Lincoln was answering Douglas, who sounds like many in the Republican ranks today who say “the law is the law” and resistance to it is futile. Douglas said, “The courts are the tribunals prescribed by the Constitution and created by the authority of the people to determine, expound and enforce the law. Hence, whoever resists the final decision of the highest judicial tribunal, aims a deadly blow to our whole Republican system of government—a blow, which if successful would place all our rights and liberties at the mercy of passion, anarchy, and violence.”
Lincoln called Douglas out on this, citing another ruling involving the national bank that Douglas didn’t have any problem resisting as he supported President Andrew Jackson’s disregard for the decision. “Mere precedent,” Douglas wrote, “is a dangerous source of authority, and should not be regarded as deciding questions of constitutional power, except where the acquiescence of the people and the States can be considered as well settled. . . . Each public officer, who takes an oath to support the Constitution, swears that he will support it as he understands it, and not as it is understood by others” (emphasis mine).
Civil Disobedience Is Definitely In Play
Lincoln used Douglas’s own words against him, applying them to the Dred Scott decision. We can do the same with the Obergefell ruling. Obergefell is no more settled as a law reflective of our Constitution as Dred Scott was, a point made by John Eastman, a professor at Dale E. Fowler School of Law, who said, “The Supreme Court’s decision in Obergefell mandating same-sex marriage throughout the nation is not only wrong, but illegitimate.”
So what do we do with illegitimate and unjust laws? We do as we have been doing: protect citizens, both public and private, from its damaging effects. We have seen this, in particular, in cases of religious liberty.
But the Supreme Court can unravel even these efforts, so more must be done. The law needs to be overturned. It took an amendment to reverse Dred Scott. It might not take that much to overthrow Obergefell, but the precedent is certainly set for it to be done, especially in light of its threat to civil society regarding, not only religious liberty, but the autonomy of the family through the preservation of state-recognized marriage, something that cannot be maintained as long as marriage has been legally redefined from being a public interest to a private one.
In the meantime, civil disobedience is certainly in play, as we’ve learned from Martin Luther King Jr., who said an “unjust law is no law at all.” How do we determine if a law is just? “A just law,” King wrote, as he sat in a Birmingham jail after breaking the law, “is a man-made code that squares with the moral law, or the law of God. An unjust law is a code that is out of harmony with the moral law. To put it in terms of St.
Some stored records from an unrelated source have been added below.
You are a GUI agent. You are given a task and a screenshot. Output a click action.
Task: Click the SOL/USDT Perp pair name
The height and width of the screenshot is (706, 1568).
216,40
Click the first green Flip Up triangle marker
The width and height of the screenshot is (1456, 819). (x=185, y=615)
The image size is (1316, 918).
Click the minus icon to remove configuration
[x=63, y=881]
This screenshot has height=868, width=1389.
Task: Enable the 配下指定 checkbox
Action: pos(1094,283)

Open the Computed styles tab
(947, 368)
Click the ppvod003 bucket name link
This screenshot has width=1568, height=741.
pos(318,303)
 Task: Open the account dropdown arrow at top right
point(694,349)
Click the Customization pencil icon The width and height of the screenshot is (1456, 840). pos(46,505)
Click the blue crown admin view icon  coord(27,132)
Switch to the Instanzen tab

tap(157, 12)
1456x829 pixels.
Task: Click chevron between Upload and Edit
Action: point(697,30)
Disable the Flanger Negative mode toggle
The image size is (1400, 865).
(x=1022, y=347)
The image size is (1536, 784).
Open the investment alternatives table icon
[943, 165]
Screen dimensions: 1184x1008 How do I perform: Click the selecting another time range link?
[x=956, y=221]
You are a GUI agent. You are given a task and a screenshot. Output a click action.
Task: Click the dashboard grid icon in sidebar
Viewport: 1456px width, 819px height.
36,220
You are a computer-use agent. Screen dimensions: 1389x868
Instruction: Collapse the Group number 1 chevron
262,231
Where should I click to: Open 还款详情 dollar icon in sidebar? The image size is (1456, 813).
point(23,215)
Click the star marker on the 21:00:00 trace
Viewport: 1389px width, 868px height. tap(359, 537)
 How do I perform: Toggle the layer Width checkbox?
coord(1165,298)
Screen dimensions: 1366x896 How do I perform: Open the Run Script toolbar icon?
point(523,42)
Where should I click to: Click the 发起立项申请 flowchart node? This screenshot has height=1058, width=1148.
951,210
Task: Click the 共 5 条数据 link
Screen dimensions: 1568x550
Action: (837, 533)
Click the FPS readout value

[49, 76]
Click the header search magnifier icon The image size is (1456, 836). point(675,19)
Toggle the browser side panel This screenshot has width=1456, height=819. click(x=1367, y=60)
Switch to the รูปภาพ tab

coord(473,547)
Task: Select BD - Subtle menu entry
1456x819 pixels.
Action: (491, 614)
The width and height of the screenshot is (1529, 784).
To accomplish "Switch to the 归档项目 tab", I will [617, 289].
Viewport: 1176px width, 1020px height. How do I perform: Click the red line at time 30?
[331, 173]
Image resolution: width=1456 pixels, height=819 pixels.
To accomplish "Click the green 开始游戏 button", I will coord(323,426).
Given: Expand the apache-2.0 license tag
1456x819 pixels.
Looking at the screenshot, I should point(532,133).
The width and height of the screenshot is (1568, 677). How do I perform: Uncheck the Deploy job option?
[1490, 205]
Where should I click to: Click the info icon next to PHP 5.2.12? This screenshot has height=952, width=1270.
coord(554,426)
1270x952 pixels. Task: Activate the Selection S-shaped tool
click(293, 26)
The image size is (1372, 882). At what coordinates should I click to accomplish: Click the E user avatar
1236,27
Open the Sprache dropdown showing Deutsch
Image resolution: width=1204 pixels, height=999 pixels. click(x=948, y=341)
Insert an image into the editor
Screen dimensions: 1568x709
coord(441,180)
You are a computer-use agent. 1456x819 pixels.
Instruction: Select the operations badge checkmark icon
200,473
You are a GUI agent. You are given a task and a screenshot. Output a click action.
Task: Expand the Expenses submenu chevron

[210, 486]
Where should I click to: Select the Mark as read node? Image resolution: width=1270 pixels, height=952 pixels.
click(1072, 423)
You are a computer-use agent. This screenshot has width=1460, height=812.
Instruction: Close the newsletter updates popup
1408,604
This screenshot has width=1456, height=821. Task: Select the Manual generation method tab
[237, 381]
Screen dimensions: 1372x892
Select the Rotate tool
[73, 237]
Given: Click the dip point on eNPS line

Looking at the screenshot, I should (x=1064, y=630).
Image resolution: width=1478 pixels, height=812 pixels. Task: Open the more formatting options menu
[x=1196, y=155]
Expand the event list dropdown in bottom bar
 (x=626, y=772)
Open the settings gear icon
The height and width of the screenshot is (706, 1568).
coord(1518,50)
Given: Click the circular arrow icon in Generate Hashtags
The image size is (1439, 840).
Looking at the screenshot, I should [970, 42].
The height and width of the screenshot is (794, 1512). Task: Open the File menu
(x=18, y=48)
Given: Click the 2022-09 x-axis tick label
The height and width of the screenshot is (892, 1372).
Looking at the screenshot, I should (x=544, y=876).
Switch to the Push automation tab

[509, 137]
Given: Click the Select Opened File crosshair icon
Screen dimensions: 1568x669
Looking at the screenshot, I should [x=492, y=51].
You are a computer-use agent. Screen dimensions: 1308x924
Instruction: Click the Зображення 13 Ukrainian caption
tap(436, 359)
Thomas Aquinas, an unjust law is a human law that is not rooted in eternal and natural law.”
For those who oppose Obergefell because they stand by a higher law, by God’s law that marriage is between a man and woman, their claim is no different than King’s, and it is doubly right. Not only has Obergefell trampled on the Constitution, it has trampled on God’s law.
While arguments can be made about the facts of the case in a single clerk’s office in Kentucky (and those who support her would do well to recognize those facts), the bigger picture can’t be ignored. Within that larger frame, liberty will stand or fall. To ignore it—or worse, to scoff at it—is to defy history and God himself.